ABOUT THIS EXERCISE » The data below is to be repeated in full, exactly as given.

Items from a dataset »
= = =

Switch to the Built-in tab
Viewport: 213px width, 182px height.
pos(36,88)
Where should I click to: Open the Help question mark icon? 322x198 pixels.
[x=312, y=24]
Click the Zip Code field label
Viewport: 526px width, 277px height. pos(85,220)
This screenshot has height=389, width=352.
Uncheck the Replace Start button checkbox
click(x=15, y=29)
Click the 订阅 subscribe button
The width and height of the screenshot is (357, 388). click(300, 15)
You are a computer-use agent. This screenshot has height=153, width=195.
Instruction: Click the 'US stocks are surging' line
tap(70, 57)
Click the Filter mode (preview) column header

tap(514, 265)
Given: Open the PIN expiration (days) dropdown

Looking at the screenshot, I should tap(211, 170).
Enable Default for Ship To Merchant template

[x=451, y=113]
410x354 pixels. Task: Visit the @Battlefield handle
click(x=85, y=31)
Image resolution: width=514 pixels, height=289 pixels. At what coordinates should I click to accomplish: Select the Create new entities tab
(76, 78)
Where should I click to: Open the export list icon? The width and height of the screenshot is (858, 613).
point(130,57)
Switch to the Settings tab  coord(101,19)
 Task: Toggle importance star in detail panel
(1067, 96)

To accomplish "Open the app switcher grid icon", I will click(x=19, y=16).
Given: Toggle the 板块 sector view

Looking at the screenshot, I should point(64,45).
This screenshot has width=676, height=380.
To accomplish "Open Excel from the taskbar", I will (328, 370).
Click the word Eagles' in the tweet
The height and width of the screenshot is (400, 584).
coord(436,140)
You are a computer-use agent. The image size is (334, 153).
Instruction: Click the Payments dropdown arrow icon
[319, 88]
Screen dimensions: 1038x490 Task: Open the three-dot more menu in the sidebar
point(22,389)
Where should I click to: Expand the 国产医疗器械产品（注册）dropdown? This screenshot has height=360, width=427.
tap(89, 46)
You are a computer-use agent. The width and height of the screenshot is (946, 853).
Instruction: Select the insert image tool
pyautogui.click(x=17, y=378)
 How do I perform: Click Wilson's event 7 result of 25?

= = =

RESPONSE TO THE TASK »
Switch to the Built-in tab
Viewport: 213px width, 182px height.
pos(36,88)
Where should I click to: Open the Help question mark icon? 322x198 pixels.
[x=312, y=24]
Click the Zip Code field label
Viewport: 526px width, 277px height. pos(85,220)
This screenshot has height=389, width=352.
Uncheck the Replace Start button checkbox
click(x=15, y=29)
Click the 订阅 subscribe button
The width and height of the screenshot is (357, 388). click(300, 15)
You are a computer-use agent. This screenshot has height=153, width=195.
Instruction: Click the 'US stocks are surging' line
tap(70, 57)
Click the Filter mode (preview) column header

tap(514, 265)
Given: Open the PIN expiration (days) dropdown

Looking at the screenshot, I should tap(211, 170).
Enable Default for Ship To Merchant template

[x=451, y=113]
410x354 pixels. Task: Visit the @Battlefield handle
click(x=85, y=31)
Image resolution: width=514 pixels, height=289 pixels. At what coordinates should I click to accomplish: Select the Create new entities tab
(76, 78)
Where should I click to: Open the export list icon? The width and height of the screenshot is (858, 613).
point(130,57)
Switch to the Settings tab  coord(101,19)
 Task: Toggle importance star in detail panel
(1067, 96)

To accomplish "Open the app switcher grid icon", I will click(x=19, y=16).
Given: Toggle the 板块 sector view

Looking at the screenshot, I should point(64,45).
This screenshot has width=676, height=380.
To accomplish "Open Excel from the taskbar", I will (328, 370).
Click the word Eagles' in the tweet
The height and width of the screenshot is (400, 584).
coord(436,140)
You are a computer-use agent. The image size is (334, 153).
Instruction: Click the Payments dropdown arrow icon
[319, 88]
Screen dimensions: 1038x490 Task: Open the three-dot more menu in the sidebar
point(22,389)
Where should I click to: Expand the 国产医疗器械产品（注册）dropdown? This screenshot has height=360, width=427.
tap(89, 46)
You are a computer-use agent. The width and height of the screenshot is (946, 853).
Instruction: Select the insert image tool
pyautogui.click(x=17, y=378)
 How do I perform: Click Wilson's event 7 result of 25?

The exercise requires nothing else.